Mais quel enrichissement de l'âme
peut donner un si titanesque travail ! Et quelle humilité !
Marie-Thérèse Van Eeckhout, in Les
sentiers de l’amour (1947)
1. Félix RAVAISSON, De l'habitude. Paris, Alcan,
Bibliothèque de Philosophie contemporaine, 1927, p. 13.
2. ID., p. 3.
3. ID., pp. 52 et 53.
4. Entendre par
« amant » : celui-qui-aime,
par opposition à
« aimé » : celui-qui-est-aimé.
5. Paul VALÉRY,
Eupalinos, p. 1o3.
6. André GIDE, Les Cahiers d'André
Walter.
7. Paul VALÉRY,
Eupalinos, p. 17o.
8. Op. cit., p. 164.
9. LA ROCHEFOUCAULD, Portrait du Cardinal de Retz, extrait des Mémoires.

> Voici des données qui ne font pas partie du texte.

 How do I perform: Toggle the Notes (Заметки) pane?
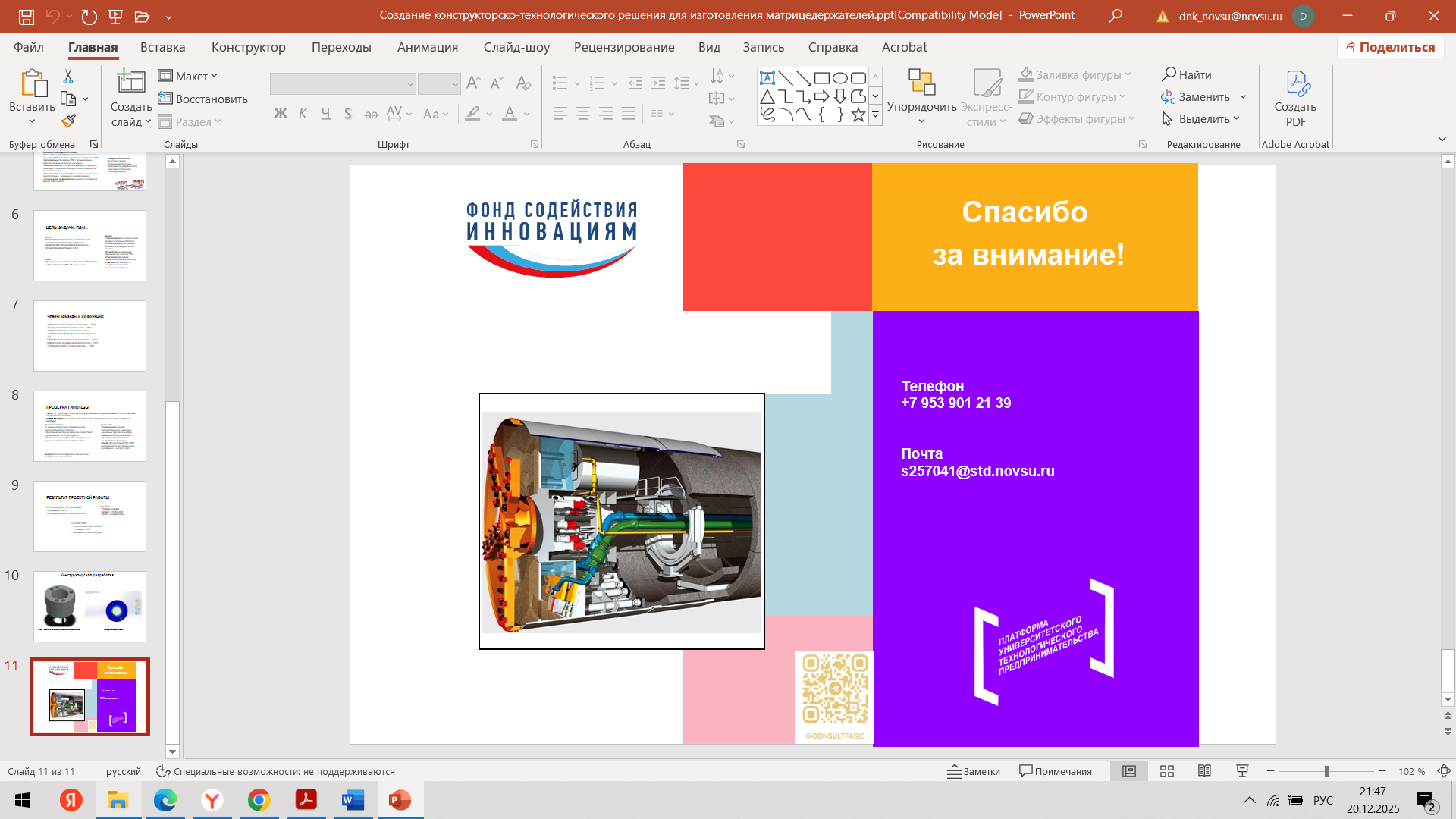(974, 771)
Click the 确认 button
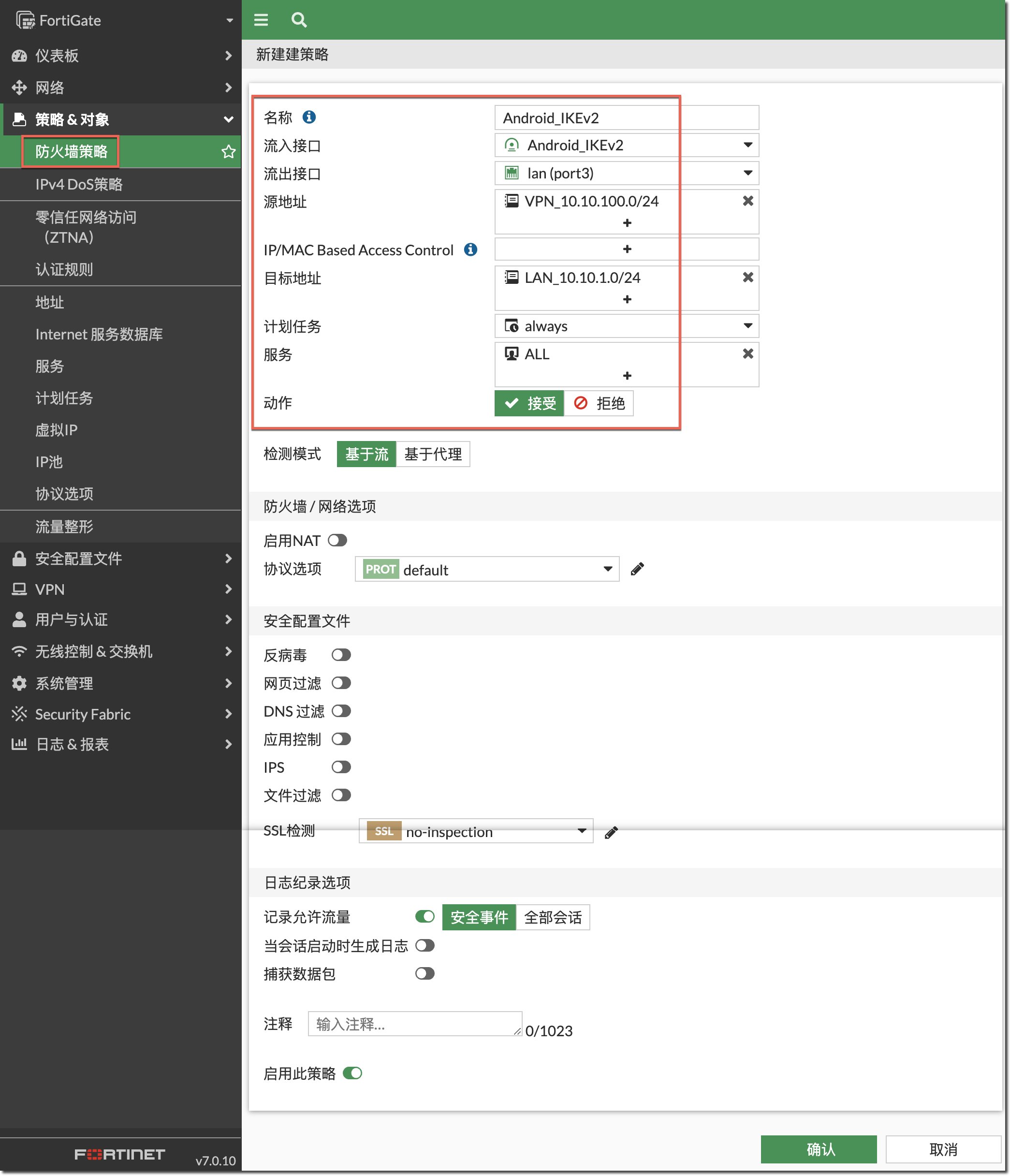The width and height of the screenshot is (1010, 1176). pos(818,1149)
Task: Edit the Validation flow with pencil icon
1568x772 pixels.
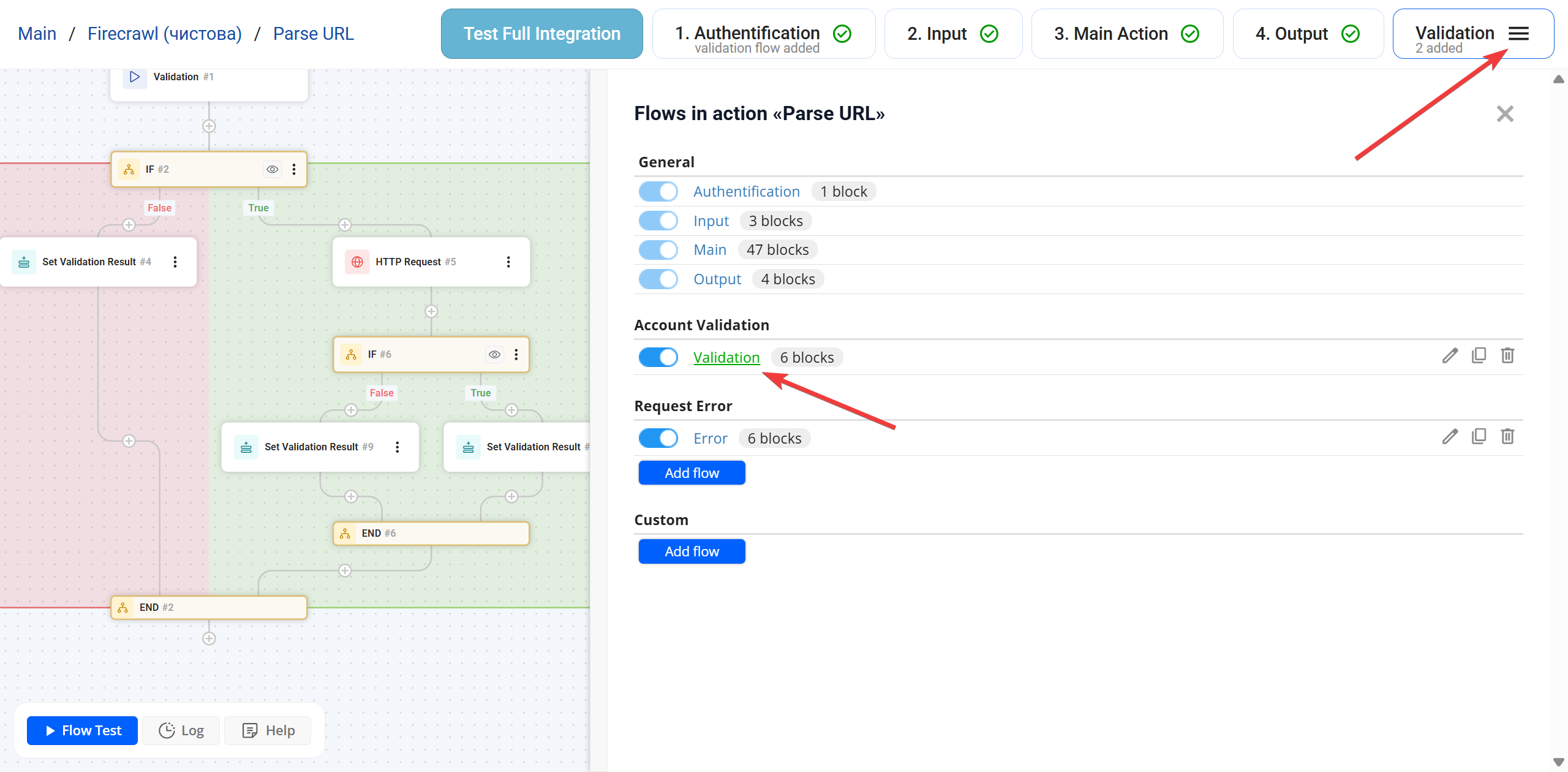Action: pyautogui.click(x=1449, y=356)
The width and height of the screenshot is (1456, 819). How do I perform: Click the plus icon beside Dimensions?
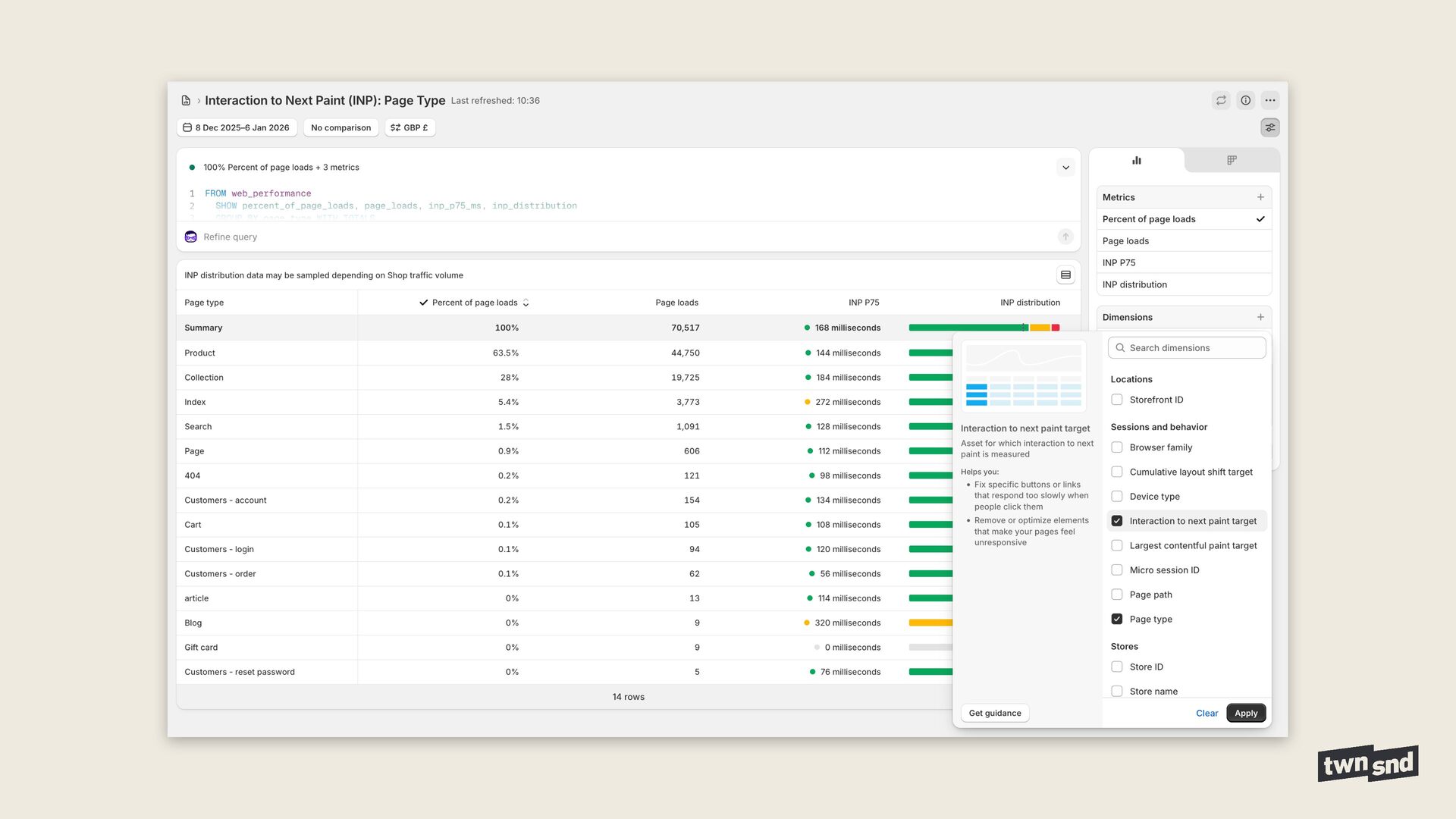tap(1260, 317)
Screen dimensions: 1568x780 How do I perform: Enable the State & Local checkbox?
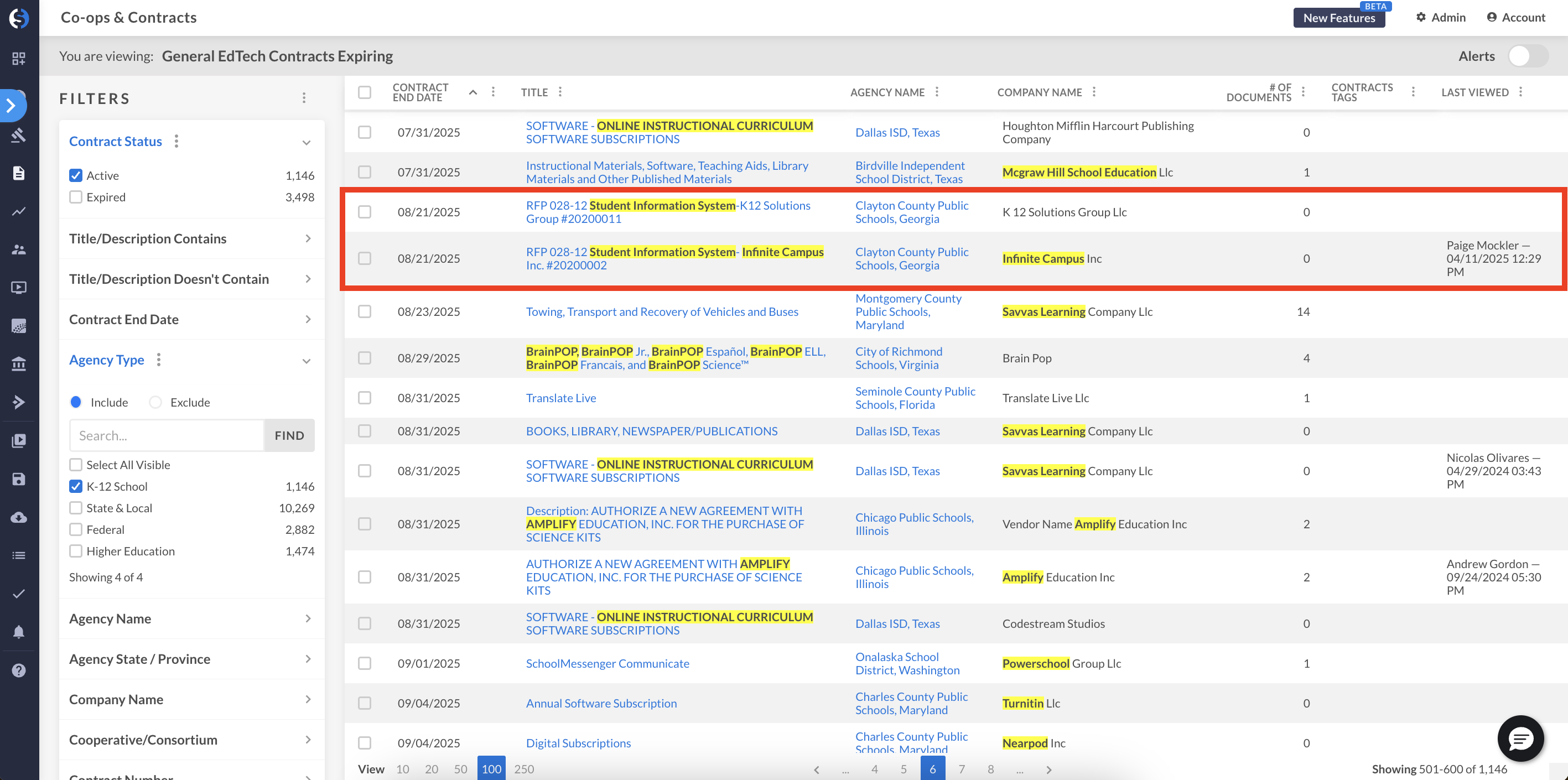pos(75,507)
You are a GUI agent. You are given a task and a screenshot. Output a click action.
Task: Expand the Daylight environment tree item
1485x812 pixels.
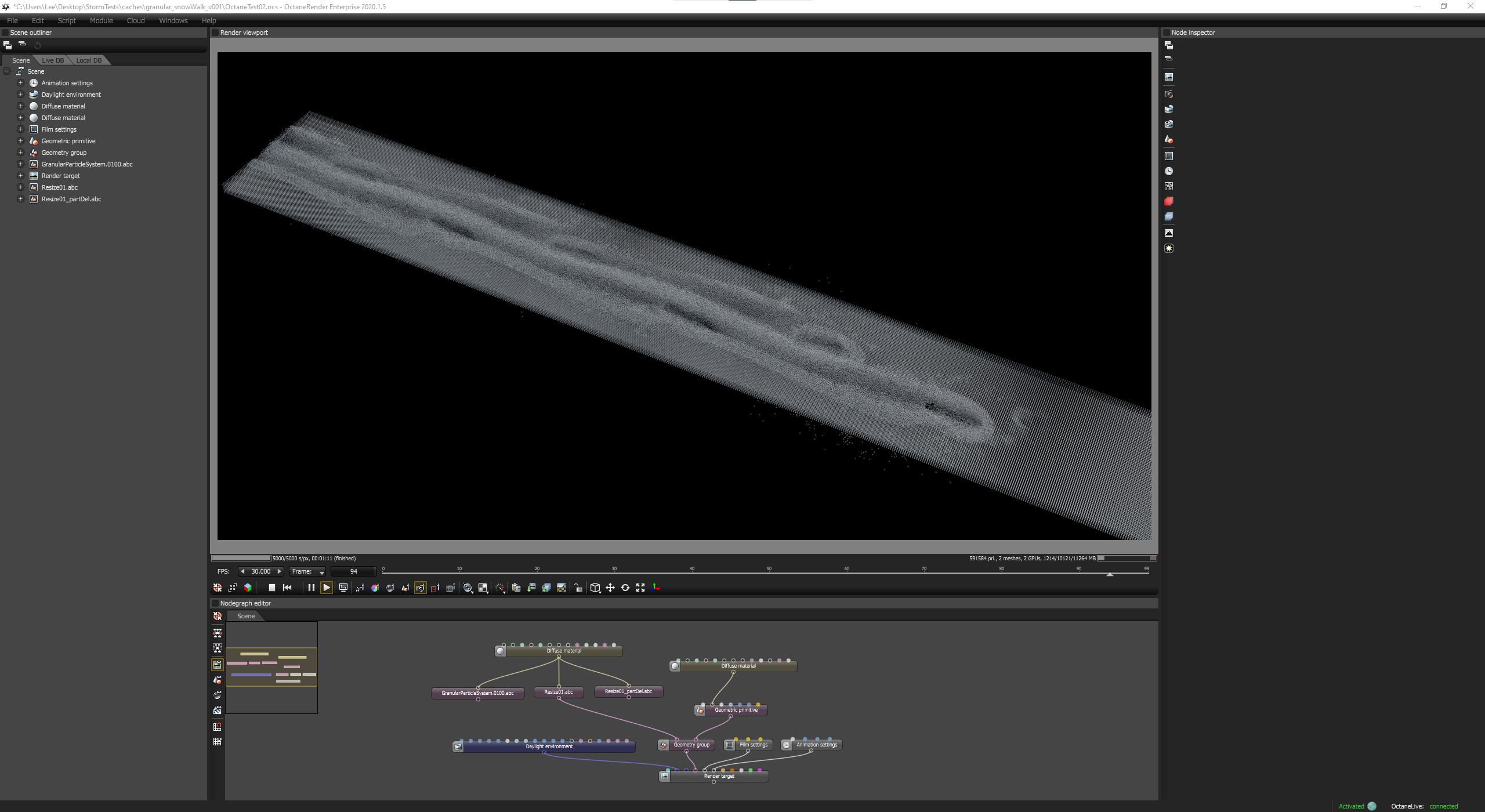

10. L. OLLÉ-LAPRUNE, Le Prix de la Vie, p. 400.
11. DESCARTES, Traité des Passions, 1649.
12. G. SCHMITZ, Étude sur la
jalousie. Extrait des Archives Belges des Sciences de l'Éducation,
janvier-avril, 1938.
13. Ludwig LEWISOHN, Le Cas de Monsieur Crump. Paris,
Plon, Feux Croisés, 193o, p. 375.
14. G. SCHMITZ, Étude sur la Jalousie, p. 38.
15. Charles MORGAN, Fontaine. Paris,
Stock, 1932, p. 411.
16. Félix RAVAISSON, De l'habitude, p. 12.